Now, the job market is made tighter by widespread layoffs due to low enrollments and the economic downturn.
"You've got a combination of laid-off teachers and new teachers that want to come into the work force. It makes it very difficult," said Charlie Kyte, executive director of the Minnesota Association of School Administrators.
What, then, is a young teacher ready to leave college, or a seasoned instructor recently shown the door, to do?
Go west, perhaps.
The West Fargo School District hired 41 people this fall to fill new teaching positions.
Another 39 were hired to fill vacancies.
With kindergarten classes bulging, the district doesn't see the boom ending any time soon.
"When you have as many kindergartners as we had, they're just going to go up the ranks. That's going to require new teachers," said Lorna Skavlem, human resources manager for the school district.

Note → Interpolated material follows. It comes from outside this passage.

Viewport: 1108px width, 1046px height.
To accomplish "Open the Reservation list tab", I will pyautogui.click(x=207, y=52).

Many of those teachers are coming from schools like Minnesota State University Moorhead.
"West Fargo has had more openings than other places," said John Benson, coordinator of elementary and early childhood programs at MSUM's school of teaching and learning.
Benson said the Detroit Lakes School District has also been hiring MSUM graduates, adding that today's market for teachers isn't as discouraging as it was four or five years ago, when he said it seemed no one could get a job locally.

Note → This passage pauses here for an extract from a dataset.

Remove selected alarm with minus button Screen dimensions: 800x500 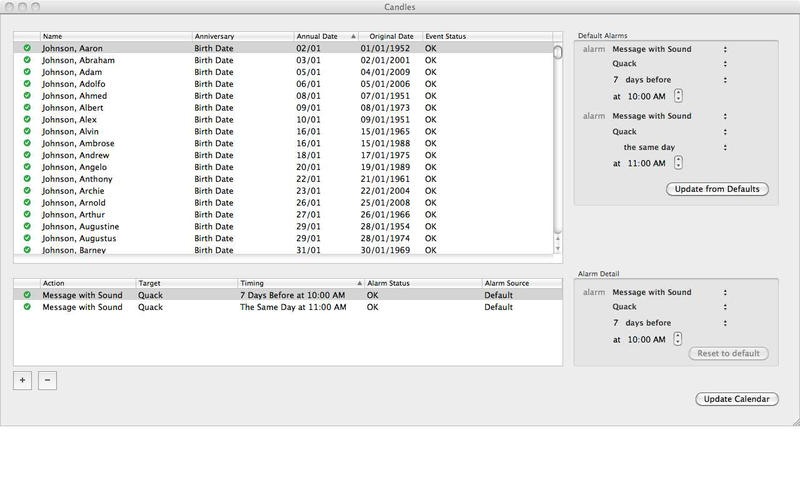pos(47,380)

Teaching positions can be found around the country, Benson said, adding that two student teachers he recently mentored have landed employment, one in Omaha, Neb., and the other in Alaska.
"They're going to teaching fairs and getting jobs," he said.

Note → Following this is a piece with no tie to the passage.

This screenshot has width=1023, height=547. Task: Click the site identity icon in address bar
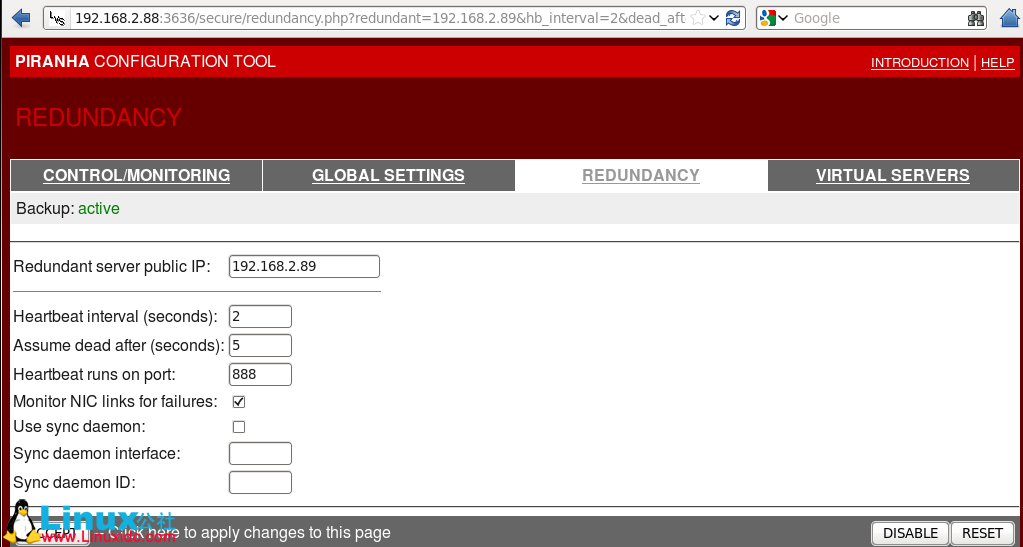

But the hiring blitz in Detroit Lakes may already have run its course, according to Doug Froke, the district's superintendent.
The eight teachers hired last year and 14 hired this year to take care of an uptick in enrollment will likely be enough to handle things for a while, said Froke, who predicted enrollment will stabilize.
Besides MSUM graduates, others landing jobs in West Fargo have come from the Moorhead School District, which laid off about 25 teachers last spring.
Around the same time, about 20 teachers left the district because of retirement.
On the plus side, the district hired about 25 teachers this fall, many of them to fill vacancies left by retirements.
On the down side, the district faces a $1 million budget crunch it hoped to remedy with an operating levy that was recently defeated at the polls.
It means more layoffs are a strong possibility, said Ron Nielsen, human resources director.
Nielsen said the district will try to shield classrooms from cuts, but he said it will be difficult, since 75 percent to 80 percent of the budget goes for salaries and benefits.
With competition fierce for jobs, Nielsen said out-of-work teachers with four-year degrees are accepting paraprofessional positions that require two-year degrees.
While the call in Minnesota for teachers in areas like elementary education and physical education is low, those with specialties in other areas can be in demand, according to Kyte.
He cited special education and what he called the "hard sciences" - physics, chemistry and mathematics.